Rivolta sedata nel carcere di Enna: cosa è successo
Una protesta durata alcune ore è stata sedata questa mattina nella casa circondariale "Luigi Bodenza" di Enna. Secondo le ricostruzioni ufficiali, un centinaio di detenuti aveva preso il controllo di porzioni del vecchio padiglione, danneggiando le telecamere di sorveglianza e diversi locali dell'istituto.
Tempistica e cause secondo le autorità
Le autorità riferiscono che i disordini si sono sviluppati a partire dalle 11. Il sottosegretario alla Giustizia e senatore di Fratelli d'Italia, Alberto Balboni, ha indicato come causa scatenante l'intercettazione di quattro pacchi lanciati dall'esterno tra le 10 e le 10.30, contenenti materiale illecito destinato ai detenuti. Balboni ha lodato l'operato degli agenti penitenziari che, secondo il suo comunicato, hanno riportato tutti i ristretti nelle camere di pernottamento e stanno eseguendo perquisizioni e arresti dei presunti promotori, che verranno trasferiti in altri istituti.
"La rivolta al carcere di Enna è stata sedata grazie al grande lavoro degli agenti penitenziari. Tutti i detenuti sono stati riportati nelle camere di pernottamento e sono in corso le perquisizioni e gli arresti dei promotori, che verranno trasferiti in altri istituti". — Alberto Balboni
Le contestazioni dei sindacati
Nei commenti che hanno seguito l'episodio, i sindacati di categoria hanno puntato il dito contro criticità strutturali e organizzative dell'istituto.

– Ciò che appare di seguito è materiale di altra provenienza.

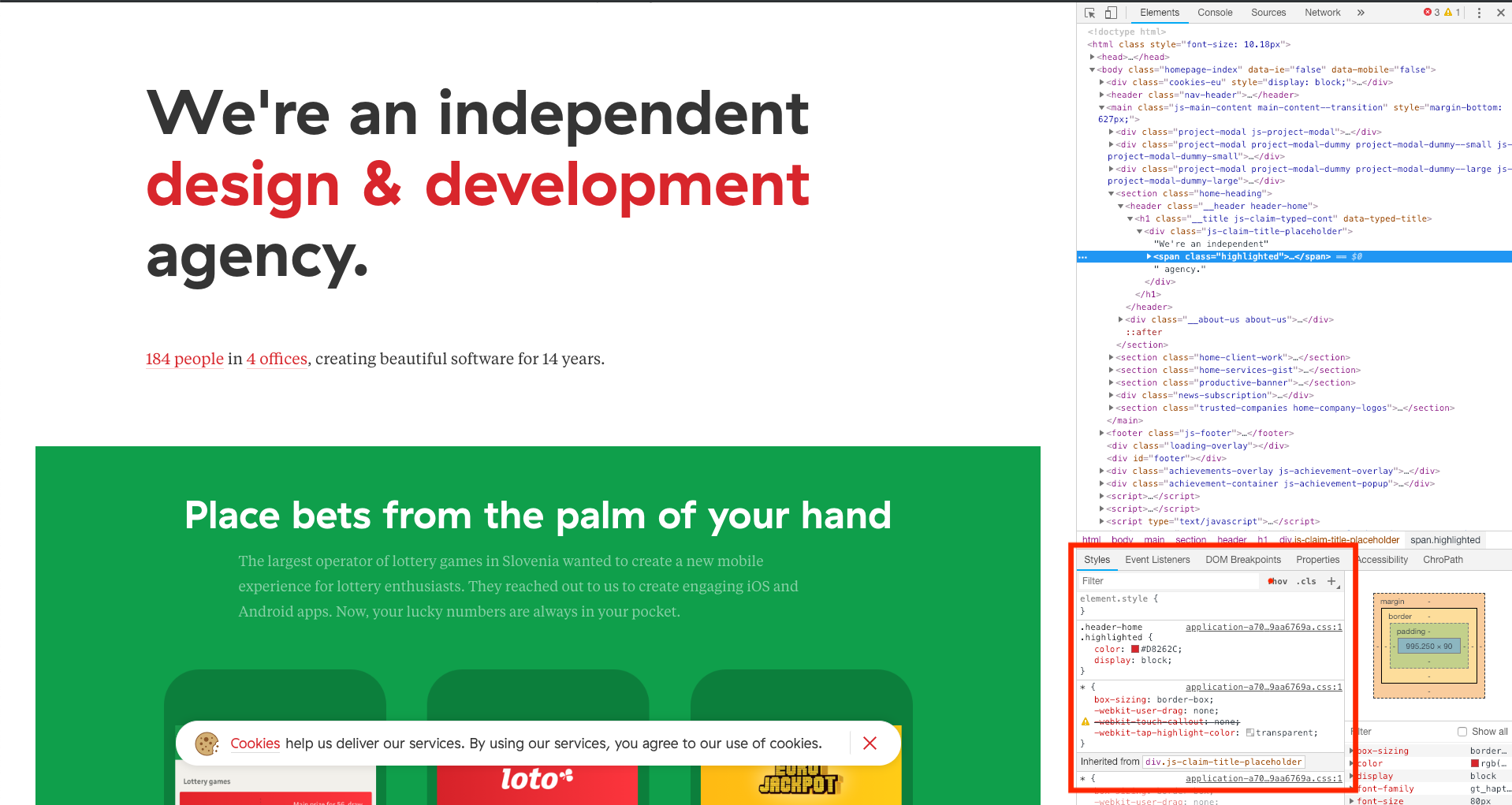This screenshot has width=1512, height=805.
Task: Open the application-a70 stylesheet link
Action: tap(1264, 627)
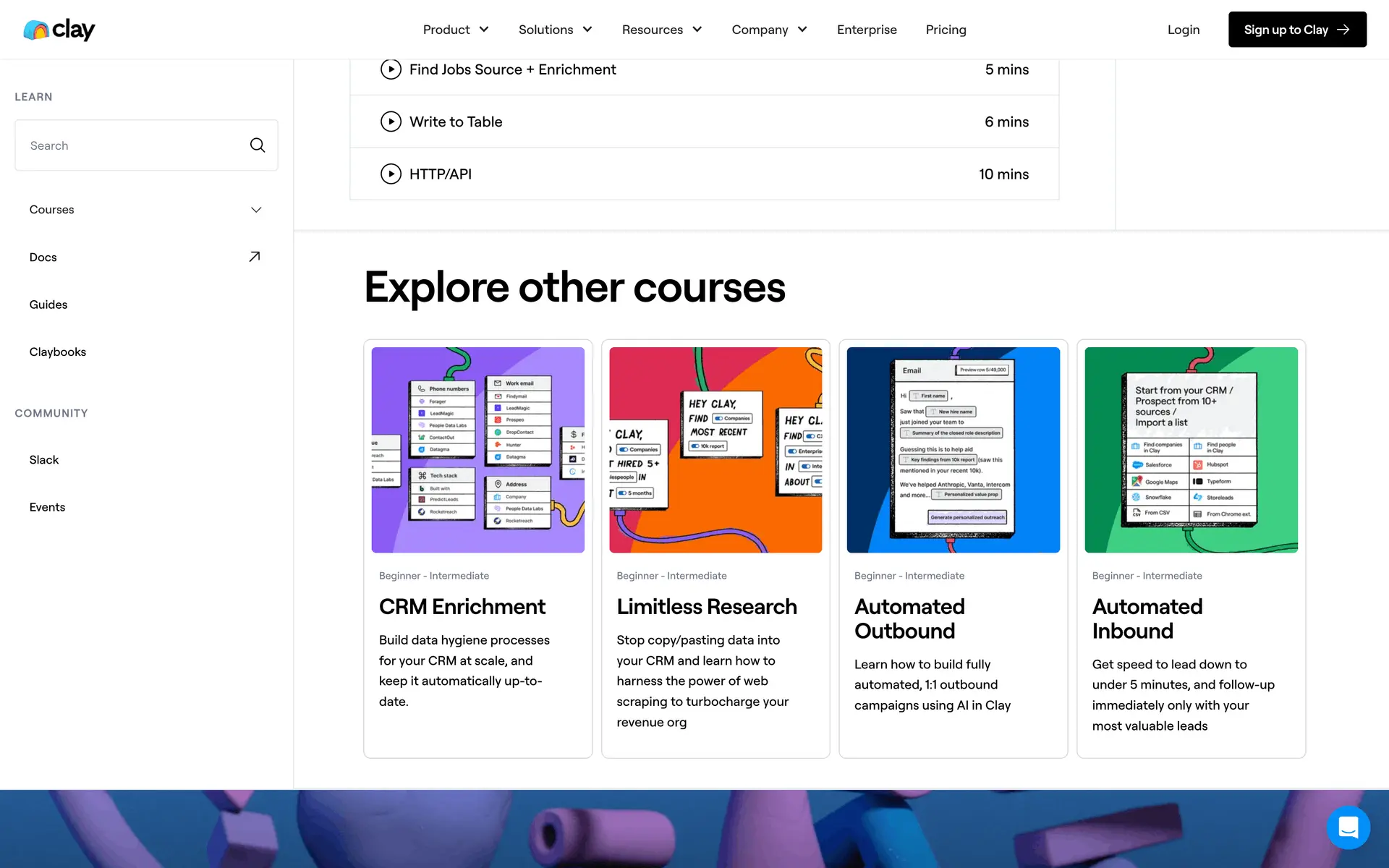Open the Company dropdown menu

tap(768, 30)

Mimmo Nicotra, presidente nazionale della Confederazione sindacati penitenziari Consipe, ha ricordato le denunce ripetute sulla grava carenza di personale e sulle condizioni del carcere, giudicato ormai obsoleto e inadeguato. Per Nicotra la scelta fatta in passato di spostare detenuti all'interno dello stesso edificio anziché in altre strutture adeguate avrebbe peggiorato la situazione.
Analoghe preoccupazioni sono state espresse dal Sappe. Donato Capece e il segretario provinciale di Enna hanno definito l'episodio come il risultato di anni di inerzia, menzionando danni recenti causati da un temporale che aveva compromesso i servizi di comunicazione e il sistema di riscaldamento dell'acqua. I sindacati affermano che finanziamenti sono stati stanziati per opere di ristrutturazione, ma si interrogano sul motivo per cui i lavori non siano ancora iniziati.

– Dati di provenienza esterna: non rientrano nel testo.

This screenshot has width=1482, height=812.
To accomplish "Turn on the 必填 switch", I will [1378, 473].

Interventi e misure in corso
Le forze dell'ordine e le squadre speciali della polizia penitenziaria sono intervenute per contenere la protesta. Sono in corso operazioni di perquisizione interne e l'individuazione dei promotori, con procedure di arresto e trasferimento dei soggetti ritenuti responsabili. Nei comunicati istituzionali si segnala il ripristino dell'ordine interno e il ritorno dei detenuti nelle camerate.
Impatto locale e passi successivi
Per la comunità ennese l'episodio riporta al centro il tema della gestione del carcere: la sicurezza degli agenti, la tutela della popolazione detenuta e il presidio dell'ordine pubblico. Restano aperte questioni pratiche su tempi e modalità degli interventi di ristrutturazione e sul rafforzamento degli organici del personale penitenziario.
- Ordine interno: la rivolta è stata sedata e i detenuti riportati nelle camere.
- Indagini: in corso perquisizioni e arresti dei promotori; sono previsti trasferimenti verso altri istituti.
- Criticità: sindacati denunciano carenza di personale e condizioni strutturali del padiglione.
| Elemento | Riferimento |
|---|---|
| Ora inizio disordini | 11:00 (segnalato) |
| Pacchi intercettati | 4 (tra 10:00 e 10:30) |
| Partecipanti stimati | circa 100 detenuti |
Le autorità locali e i vertici del ministero saranno chiamati a chiarire nei prossimi giorni le ragioni dei ritardi nei lavori e le strategie per prevenire il ripetersi di episodi analoghi. La cittadinanza attende risposte concrete sul piano della sicurezza e del rilancio dell'adeguatezza strutturale dell'istituto.